Em 1999, Niemeyer foi convidado pelo então governador (e atual senador tucano) Marconi Perillo a criar o Monumento aos Direitos Humanos. Reza a lenda, alimentada pelo próprio ex-governador, que ele foi ao escritório carioca de Niemeyer, que não o conhecia, e disse de forma enfática: “Vim cobrar o aluguel das terras em que o senhor construiu Brasília!”. O arquiteto logo percebeu que se tratava de uma brincadeira e passou a ouvir a encomenda - que, pouco antes da viagem ao Rio de Janeiro, já se ampliara para um centro cultural. “Eu e Edson José Ferrari, que era secretário de Perillo, tivemos essa idéia”, relata Marcílio Lemos Carvalho, então arquiteto da Agência Goiânia de Cultura e que acompanhou a execução da obra.
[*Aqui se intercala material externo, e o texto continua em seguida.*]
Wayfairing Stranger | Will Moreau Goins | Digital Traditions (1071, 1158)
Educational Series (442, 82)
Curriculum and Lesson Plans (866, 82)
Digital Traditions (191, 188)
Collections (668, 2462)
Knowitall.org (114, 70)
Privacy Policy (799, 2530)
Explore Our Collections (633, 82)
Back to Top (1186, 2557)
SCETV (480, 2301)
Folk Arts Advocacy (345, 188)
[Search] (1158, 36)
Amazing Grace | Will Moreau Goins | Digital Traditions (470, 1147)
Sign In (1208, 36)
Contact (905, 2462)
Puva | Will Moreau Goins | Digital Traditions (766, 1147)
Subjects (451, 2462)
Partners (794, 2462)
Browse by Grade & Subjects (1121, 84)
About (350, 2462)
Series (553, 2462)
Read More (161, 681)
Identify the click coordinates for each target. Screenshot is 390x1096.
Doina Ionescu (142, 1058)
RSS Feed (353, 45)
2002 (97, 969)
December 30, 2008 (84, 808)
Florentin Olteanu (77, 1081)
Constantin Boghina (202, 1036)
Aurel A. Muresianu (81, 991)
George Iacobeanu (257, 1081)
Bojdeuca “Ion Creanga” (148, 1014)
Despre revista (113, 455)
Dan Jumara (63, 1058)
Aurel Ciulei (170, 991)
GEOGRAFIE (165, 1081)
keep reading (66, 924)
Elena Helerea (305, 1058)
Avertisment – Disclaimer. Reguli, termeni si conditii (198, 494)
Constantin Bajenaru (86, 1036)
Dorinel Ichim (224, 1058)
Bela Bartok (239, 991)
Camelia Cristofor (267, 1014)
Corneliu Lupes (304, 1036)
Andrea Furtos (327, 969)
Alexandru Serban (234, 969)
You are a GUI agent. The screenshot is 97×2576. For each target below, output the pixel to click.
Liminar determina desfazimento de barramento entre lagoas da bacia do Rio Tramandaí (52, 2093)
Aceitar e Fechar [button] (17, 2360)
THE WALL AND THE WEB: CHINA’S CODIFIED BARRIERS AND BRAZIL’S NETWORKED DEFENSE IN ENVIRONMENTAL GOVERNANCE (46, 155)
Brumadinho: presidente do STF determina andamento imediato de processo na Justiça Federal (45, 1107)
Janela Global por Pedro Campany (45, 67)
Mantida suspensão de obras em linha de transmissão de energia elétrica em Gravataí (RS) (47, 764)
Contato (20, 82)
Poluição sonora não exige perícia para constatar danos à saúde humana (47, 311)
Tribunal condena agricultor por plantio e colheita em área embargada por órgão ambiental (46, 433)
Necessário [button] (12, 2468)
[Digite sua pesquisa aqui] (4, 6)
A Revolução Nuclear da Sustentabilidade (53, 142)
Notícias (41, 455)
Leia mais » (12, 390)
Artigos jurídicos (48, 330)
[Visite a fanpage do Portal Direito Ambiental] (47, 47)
Niemeyer empolgou-se e ficou sensibilizado com a idéia de batizar o espaço com seu nome. Mas o local de implantação ainda era incerto. A primeira proposta, em Lagoa das Rosas (onde fica o zoológico), foi abandonada por questões ambientais. Cogitou-se também a área da rodoviária, projetada por Paulo Mendes da Rocha (com Luiz Fernando Teixeira e Moacyr Cordeiro), que é subutilizada e depois foi transformada parcialmente em centro de compras, desfigurando o desenho original. Entrou em pauta então o terreno atual. De propriedade de um empresário, havia uma pendência jurídica sobre a gleba, que na década de 1980 fora doada para a construção de um centro de convenções, não levada a cabo. Com isso, uma ação contra o Estado pedia a área de volta. Negociações levaram a um acordo: os novos prédios de Niemeyer ocupariam 60% do lote e os outros 40% seriam devolvidos ao antigo dono. O arquiteto visitou o local e readequou o projeto a essa condição. Por motivos políticos, a obra foi executada às pressas: um ano depois da definição do terreno, o centro estava inaugurado.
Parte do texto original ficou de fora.